(GOAL OF THE EXERCISE):
How many lines in the records below contain the string "from"? Answer with the number alone.
*** RECORDS FOR THIS TASK ***
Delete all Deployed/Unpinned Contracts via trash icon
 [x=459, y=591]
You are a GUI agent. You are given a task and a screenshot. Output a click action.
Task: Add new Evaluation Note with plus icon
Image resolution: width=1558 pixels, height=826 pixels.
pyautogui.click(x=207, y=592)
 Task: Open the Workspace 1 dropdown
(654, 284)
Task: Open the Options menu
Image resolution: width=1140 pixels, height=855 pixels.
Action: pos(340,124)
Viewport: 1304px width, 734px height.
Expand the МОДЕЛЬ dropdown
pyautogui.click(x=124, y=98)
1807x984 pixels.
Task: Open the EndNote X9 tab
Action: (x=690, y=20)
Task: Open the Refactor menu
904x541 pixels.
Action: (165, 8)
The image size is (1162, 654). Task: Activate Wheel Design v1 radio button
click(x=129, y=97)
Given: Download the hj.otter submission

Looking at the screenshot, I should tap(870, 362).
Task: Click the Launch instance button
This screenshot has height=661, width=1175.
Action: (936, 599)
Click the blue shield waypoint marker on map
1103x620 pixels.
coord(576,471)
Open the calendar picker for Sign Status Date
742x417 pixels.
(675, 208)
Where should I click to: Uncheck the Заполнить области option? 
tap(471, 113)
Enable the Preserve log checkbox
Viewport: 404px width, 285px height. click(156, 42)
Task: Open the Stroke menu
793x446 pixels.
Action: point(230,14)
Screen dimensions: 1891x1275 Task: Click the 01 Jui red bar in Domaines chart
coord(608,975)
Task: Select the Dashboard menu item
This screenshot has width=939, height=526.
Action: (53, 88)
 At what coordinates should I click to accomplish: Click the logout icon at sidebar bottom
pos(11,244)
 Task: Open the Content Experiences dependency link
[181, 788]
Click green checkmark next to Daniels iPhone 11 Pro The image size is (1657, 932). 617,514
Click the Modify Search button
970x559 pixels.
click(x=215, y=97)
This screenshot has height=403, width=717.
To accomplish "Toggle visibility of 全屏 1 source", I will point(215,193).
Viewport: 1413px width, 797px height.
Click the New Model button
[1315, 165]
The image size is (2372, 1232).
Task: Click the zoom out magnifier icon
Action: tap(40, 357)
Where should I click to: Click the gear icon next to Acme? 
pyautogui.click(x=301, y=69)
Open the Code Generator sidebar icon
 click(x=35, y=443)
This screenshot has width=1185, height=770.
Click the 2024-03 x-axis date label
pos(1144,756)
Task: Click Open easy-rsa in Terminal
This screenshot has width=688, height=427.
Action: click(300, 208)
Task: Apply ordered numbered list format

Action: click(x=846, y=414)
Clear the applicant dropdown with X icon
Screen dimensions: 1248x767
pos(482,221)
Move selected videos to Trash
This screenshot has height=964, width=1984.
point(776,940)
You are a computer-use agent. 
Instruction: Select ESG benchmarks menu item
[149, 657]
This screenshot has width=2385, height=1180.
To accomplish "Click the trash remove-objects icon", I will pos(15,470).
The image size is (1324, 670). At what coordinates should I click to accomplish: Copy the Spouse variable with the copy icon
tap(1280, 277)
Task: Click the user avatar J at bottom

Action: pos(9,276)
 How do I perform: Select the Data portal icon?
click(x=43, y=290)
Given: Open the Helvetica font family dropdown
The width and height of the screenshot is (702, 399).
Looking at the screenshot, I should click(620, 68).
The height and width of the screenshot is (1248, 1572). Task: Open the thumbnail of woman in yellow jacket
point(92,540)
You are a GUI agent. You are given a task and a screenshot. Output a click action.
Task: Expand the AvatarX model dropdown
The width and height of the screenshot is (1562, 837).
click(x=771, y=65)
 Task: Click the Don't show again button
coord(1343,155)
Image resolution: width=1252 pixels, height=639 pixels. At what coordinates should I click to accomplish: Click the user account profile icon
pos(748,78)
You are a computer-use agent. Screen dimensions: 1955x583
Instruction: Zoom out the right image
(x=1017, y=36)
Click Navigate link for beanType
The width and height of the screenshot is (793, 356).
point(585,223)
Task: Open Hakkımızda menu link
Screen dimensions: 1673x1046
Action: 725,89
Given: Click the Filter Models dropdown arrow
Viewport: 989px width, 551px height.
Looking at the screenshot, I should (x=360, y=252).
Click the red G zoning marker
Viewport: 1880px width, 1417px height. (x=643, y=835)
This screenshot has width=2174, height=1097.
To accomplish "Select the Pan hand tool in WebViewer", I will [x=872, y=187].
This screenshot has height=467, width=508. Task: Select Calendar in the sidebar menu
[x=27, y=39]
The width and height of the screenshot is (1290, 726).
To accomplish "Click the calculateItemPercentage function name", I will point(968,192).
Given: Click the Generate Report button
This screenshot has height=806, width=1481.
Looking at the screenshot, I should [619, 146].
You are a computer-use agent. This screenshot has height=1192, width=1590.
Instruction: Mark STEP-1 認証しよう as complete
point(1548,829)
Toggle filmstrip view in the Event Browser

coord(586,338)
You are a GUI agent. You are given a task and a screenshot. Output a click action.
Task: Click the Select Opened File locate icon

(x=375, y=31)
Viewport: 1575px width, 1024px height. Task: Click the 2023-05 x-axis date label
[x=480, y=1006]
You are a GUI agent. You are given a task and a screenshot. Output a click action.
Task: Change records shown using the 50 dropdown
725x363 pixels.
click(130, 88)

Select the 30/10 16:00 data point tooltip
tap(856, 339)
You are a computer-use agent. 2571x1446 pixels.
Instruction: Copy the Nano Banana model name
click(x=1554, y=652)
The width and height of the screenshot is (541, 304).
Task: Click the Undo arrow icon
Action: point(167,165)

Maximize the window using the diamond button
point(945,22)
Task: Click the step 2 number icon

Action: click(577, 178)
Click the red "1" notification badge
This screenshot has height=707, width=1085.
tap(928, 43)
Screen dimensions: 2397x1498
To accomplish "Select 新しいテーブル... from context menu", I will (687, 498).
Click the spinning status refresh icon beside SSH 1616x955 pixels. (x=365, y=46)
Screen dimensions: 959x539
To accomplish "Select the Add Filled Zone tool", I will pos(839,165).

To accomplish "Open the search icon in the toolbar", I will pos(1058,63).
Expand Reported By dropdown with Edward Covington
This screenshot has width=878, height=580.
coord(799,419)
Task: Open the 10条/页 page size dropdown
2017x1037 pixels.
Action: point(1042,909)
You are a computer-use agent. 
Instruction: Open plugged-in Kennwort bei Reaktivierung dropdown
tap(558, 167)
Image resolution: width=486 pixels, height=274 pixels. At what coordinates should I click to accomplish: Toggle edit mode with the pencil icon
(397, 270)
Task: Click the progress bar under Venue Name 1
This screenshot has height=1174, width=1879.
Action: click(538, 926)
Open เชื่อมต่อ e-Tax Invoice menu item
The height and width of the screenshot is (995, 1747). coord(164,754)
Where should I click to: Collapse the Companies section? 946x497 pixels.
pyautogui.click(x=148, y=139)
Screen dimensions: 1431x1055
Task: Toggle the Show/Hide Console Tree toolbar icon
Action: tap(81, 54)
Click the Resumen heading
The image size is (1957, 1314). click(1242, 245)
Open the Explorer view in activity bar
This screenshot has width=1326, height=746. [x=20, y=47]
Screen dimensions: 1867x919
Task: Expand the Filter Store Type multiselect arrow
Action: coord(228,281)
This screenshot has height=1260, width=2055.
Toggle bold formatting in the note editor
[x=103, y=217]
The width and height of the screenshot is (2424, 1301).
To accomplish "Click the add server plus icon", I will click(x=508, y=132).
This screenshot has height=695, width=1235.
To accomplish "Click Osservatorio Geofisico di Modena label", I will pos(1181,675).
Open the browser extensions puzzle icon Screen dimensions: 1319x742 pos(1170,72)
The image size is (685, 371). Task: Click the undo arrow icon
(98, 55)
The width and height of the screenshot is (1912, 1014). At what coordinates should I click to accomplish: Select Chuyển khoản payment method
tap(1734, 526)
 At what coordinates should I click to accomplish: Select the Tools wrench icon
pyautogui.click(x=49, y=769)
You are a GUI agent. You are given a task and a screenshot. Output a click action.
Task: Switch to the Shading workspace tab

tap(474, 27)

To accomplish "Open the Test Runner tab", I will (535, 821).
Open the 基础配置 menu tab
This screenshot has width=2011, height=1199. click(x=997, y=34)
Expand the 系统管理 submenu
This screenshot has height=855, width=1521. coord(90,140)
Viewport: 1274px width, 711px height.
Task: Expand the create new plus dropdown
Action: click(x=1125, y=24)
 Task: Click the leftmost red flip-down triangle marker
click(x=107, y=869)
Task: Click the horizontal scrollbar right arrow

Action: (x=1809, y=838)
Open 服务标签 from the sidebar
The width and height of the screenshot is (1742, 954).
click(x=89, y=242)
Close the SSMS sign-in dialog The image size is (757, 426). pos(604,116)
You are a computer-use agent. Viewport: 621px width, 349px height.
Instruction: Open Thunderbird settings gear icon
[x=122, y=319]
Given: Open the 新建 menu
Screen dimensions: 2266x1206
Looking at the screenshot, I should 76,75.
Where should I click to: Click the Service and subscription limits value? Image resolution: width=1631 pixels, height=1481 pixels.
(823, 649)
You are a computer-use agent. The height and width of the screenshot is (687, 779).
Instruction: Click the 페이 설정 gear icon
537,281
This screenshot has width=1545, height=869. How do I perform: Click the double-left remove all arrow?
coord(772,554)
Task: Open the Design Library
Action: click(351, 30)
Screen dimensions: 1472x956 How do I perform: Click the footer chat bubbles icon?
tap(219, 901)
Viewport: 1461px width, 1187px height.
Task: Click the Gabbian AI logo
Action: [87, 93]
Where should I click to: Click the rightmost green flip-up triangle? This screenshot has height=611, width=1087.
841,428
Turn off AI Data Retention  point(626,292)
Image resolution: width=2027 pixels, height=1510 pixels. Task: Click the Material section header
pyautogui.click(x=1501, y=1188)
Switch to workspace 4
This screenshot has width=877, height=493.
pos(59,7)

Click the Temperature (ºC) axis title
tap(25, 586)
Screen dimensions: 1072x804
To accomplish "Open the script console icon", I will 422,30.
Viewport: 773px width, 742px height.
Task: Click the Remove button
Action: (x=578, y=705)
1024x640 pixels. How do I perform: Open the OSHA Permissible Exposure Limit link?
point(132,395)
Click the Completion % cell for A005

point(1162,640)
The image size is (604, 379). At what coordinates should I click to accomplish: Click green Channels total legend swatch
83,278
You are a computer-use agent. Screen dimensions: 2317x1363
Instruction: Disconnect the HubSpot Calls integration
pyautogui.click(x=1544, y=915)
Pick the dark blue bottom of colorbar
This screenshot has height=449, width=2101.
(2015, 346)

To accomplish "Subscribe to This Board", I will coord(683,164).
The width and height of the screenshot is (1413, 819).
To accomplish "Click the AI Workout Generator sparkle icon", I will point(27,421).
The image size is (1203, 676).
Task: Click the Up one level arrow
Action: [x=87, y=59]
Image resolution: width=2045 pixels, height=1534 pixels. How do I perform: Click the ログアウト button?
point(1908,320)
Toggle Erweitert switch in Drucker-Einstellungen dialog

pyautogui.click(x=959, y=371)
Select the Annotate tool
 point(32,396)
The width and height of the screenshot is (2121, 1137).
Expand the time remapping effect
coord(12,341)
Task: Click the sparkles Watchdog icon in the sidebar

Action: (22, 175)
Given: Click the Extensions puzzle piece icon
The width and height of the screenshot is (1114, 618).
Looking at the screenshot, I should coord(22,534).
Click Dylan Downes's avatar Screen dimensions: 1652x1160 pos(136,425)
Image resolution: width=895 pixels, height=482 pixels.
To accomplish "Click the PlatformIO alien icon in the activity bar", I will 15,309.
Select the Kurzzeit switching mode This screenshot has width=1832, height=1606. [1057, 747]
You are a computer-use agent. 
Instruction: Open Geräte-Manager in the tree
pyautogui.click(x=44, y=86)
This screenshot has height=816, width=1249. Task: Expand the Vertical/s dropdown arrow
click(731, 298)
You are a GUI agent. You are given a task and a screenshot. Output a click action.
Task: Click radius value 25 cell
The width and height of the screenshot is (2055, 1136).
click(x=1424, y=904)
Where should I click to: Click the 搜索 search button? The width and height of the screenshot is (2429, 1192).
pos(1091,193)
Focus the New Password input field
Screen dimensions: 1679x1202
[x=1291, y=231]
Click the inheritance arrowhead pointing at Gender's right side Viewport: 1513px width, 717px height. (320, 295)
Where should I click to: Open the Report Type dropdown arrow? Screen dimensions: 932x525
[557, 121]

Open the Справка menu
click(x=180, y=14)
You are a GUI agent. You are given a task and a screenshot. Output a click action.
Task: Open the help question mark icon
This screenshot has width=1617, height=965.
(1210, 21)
***
(RESULT):
2